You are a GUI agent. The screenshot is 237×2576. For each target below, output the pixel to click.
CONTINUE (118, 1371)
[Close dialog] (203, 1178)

--

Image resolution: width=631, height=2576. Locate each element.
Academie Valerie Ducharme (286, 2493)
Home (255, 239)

(Aim of the exercise): Please report every line of the records above that contains the word "each".

(Answer section):
You are a GUI agent. The screenshot is 237×2576. For each target below, output the pixel to click.
Image resolution: width=631, height=2576. Locate each element.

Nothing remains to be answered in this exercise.